[Start]
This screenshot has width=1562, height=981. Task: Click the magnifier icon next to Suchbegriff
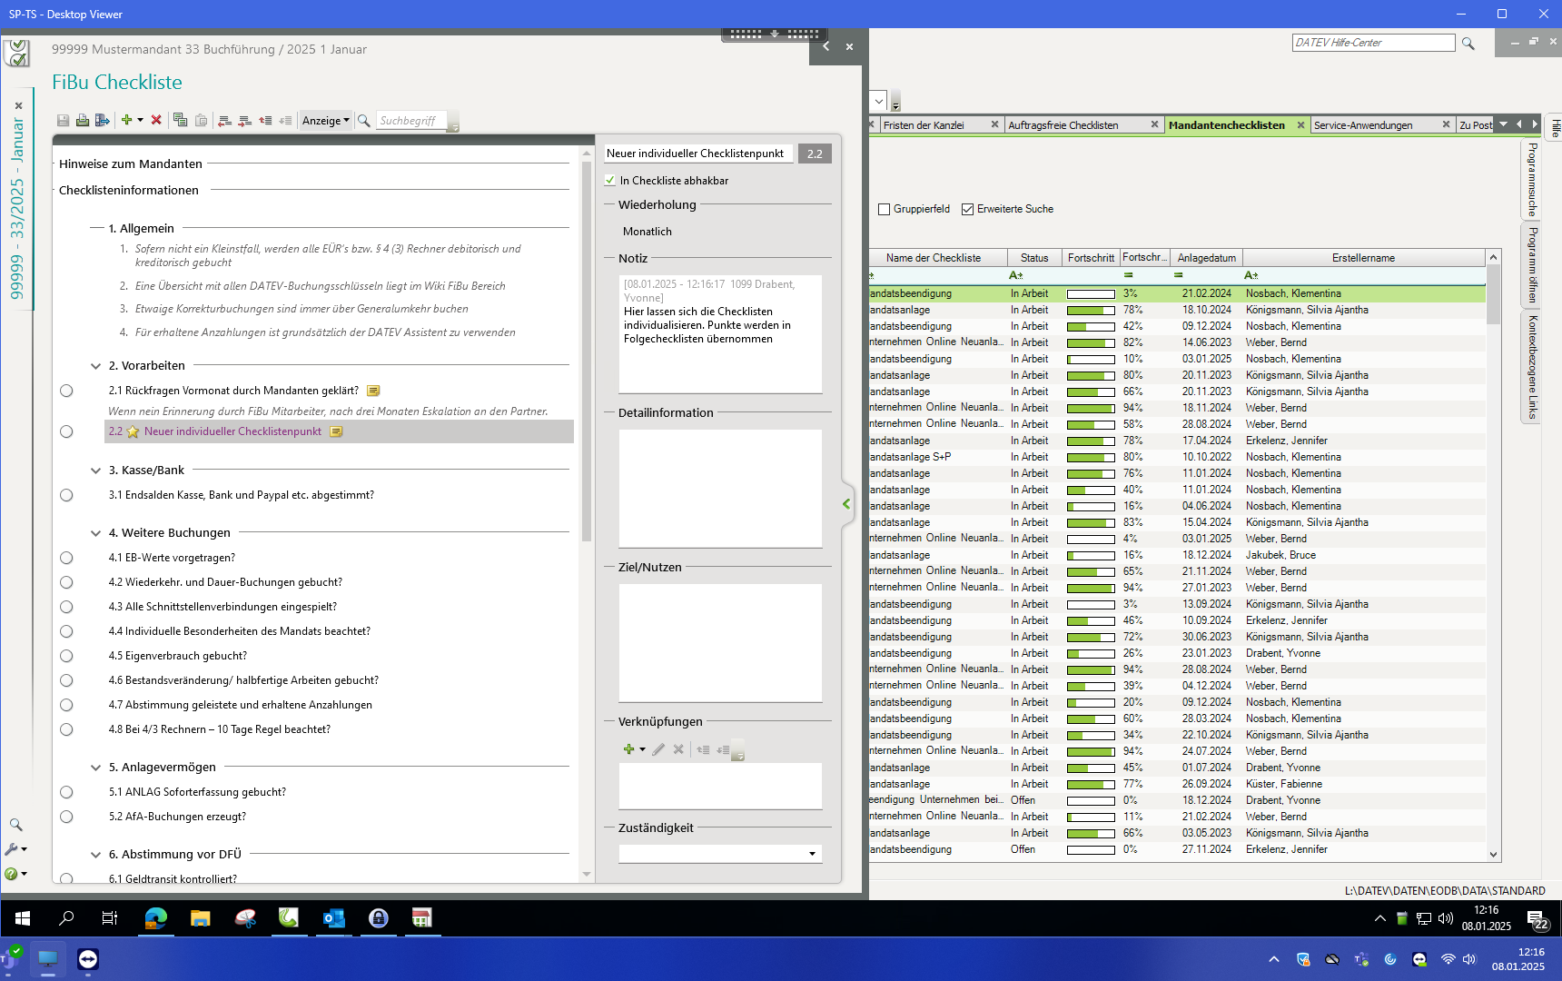click(364, 120)
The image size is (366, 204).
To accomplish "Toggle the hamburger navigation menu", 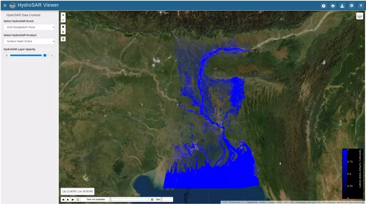I will coord(5,6).
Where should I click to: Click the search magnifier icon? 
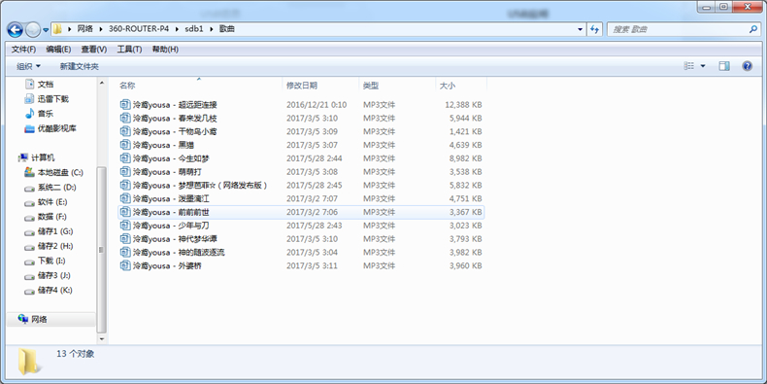coord(752,29)
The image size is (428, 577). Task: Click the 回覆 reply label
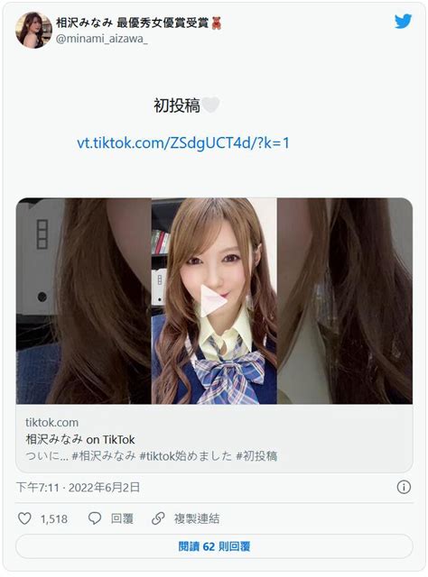click(x=122, y=519)
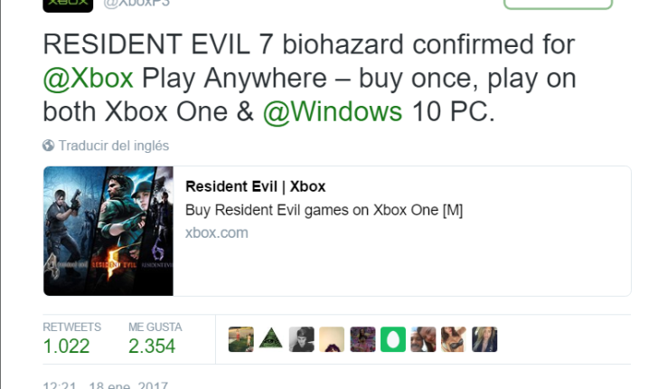
Task: Click the green outlined follow button
Action: click(x=558, y=4)
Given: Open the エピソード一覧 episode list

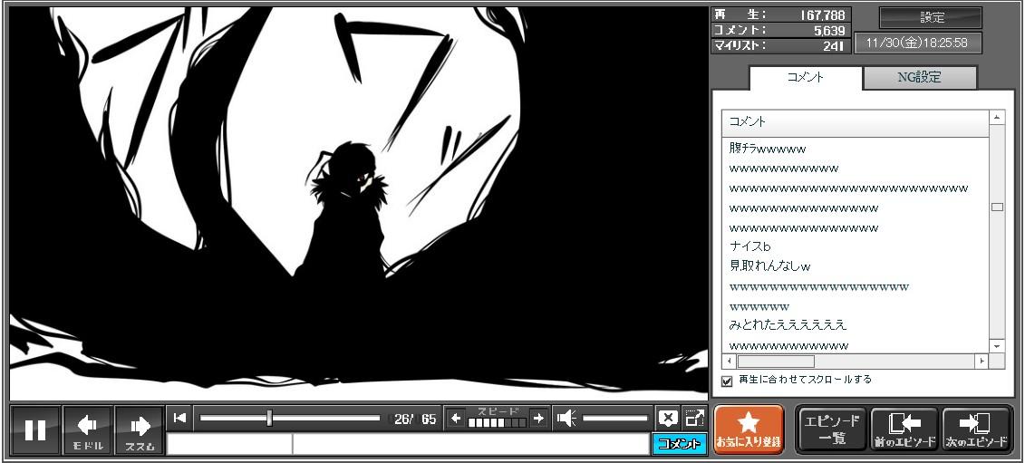Looking at the screenshot, I should pyautogui.click(x=829, y=429).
[End]
Copy out word for word the stretch from the line containing "The image size is (428, 577)." through the end of the entries, leaving out the pictures.

Solved problem
The image size is (428, 577). Task: Click the 回覆 reply label
click(x=122, y=519)
Task: Click the green outlined follow button
Action: click(x=558, y=4)
Given: Open the エピソード一覧 episode list

Looking at the screenshot, I should pyautogui.click(x=829, y=429).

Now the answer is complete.